With this wrapper you basically have access to everything else you need from your Django project such as your models and your various settings.

Because you need to run two processes (one for runserver (or wsgi) and one for socketserver) it means that the two really are separate python processes so you can’t easily do things like registering signals and trigger them in one process and have them fire in another.

Getting started

Create a class somewhere that looks something like this:

from sockjs.tornado import SockJSConnection

class MyConnection(SockJSConnection):
    def on_open(self, request):
         pass
    def on_message(self, message):
         pass
    def on_close(self):
         pass

Next, you need to put the loction of this in a setting in your settings.py something like this:

SOCKJS_CLASSES = (
    'myproject.myapp.myfile.MyConnection',
)

Next, to start the server simply run:

python manage.py socketserver [--help]

You’ll still have your regular django server too in a separate terminal:

python manage.py runserver

Now you should be able to write the juicy Javascript using sockjs-client. You can start by downloading the latest minified version from the CDN.
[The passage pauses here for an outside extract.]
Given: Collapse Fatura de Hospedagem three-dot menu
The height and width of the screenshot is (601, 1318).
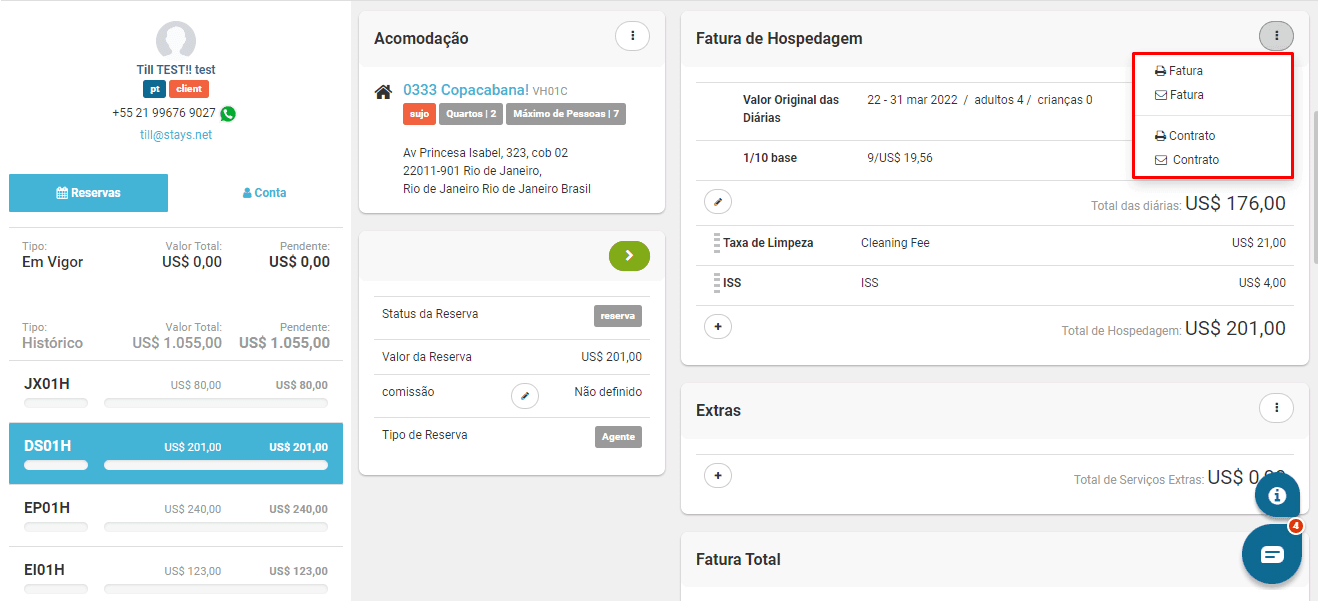Looking at the screenshot, I should (1275, 37).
A simple app might look like this:

sock = new SockJS('http://localhost:9999/echo');
sock.onmessage = function(e) {
  console.log(e.data);
};
sock.onclose = function() {
  console.log('closed :(');
};
sock.onopen = function() {
  console.log('opened :>');
  letTheMadnessBegin();
};

function letTheMadnessBegin() {
  // silly, but you get the idea
  sock.send(JSON.stringify({
    name: $('#name').text(),
    message: $('input').val()
  }));
}

Getting fancy

There’s a shitload more things you can do with this of course. For example, you might want to add some form of authentication. Since the on_open handler receives a request you can use that to ask for request.get_cookie() which is left to the reader as an exercise.
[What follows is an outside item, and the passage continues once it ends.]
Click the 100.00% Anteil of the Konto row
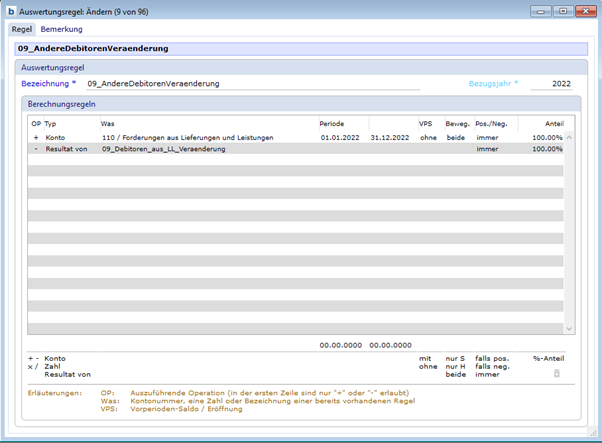 click(x=547, y=137)
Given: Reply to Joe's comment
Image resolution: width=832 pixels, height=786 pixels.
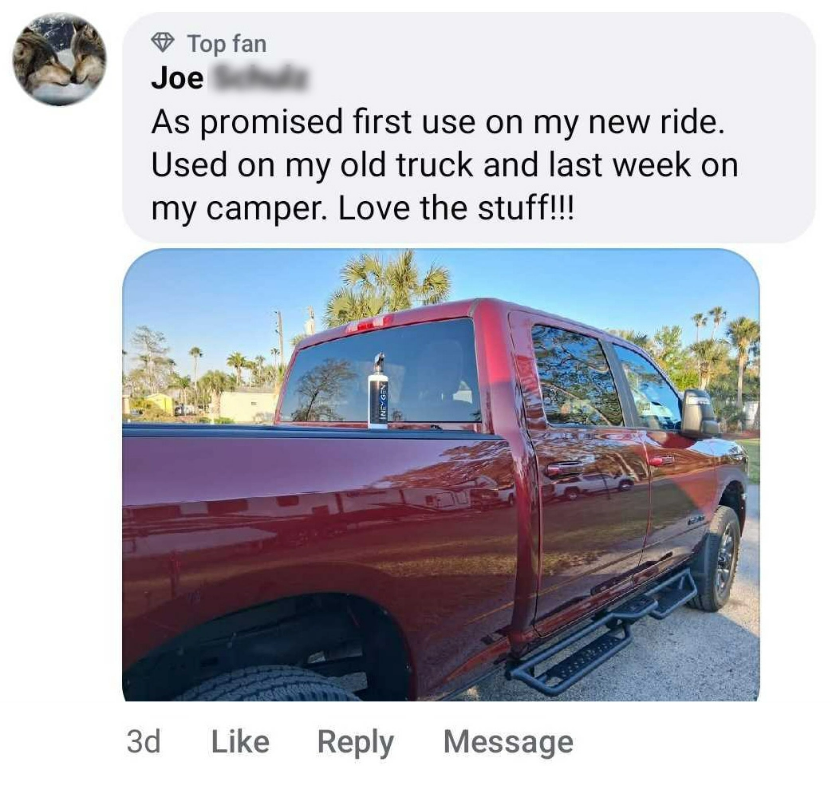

There is a slightly more fancy example included in this package under example which might get you some ideas. It’s a fully working chat application that just works.

This package is built mainly on Serve Koval’s amazing work on sockjs-tornado which has lots of more examples and documentation that might help you. For example, it lists to a sample HAProxy configuration which you might need once you take your project live since you can’t keep exposing port 9999 on a production system.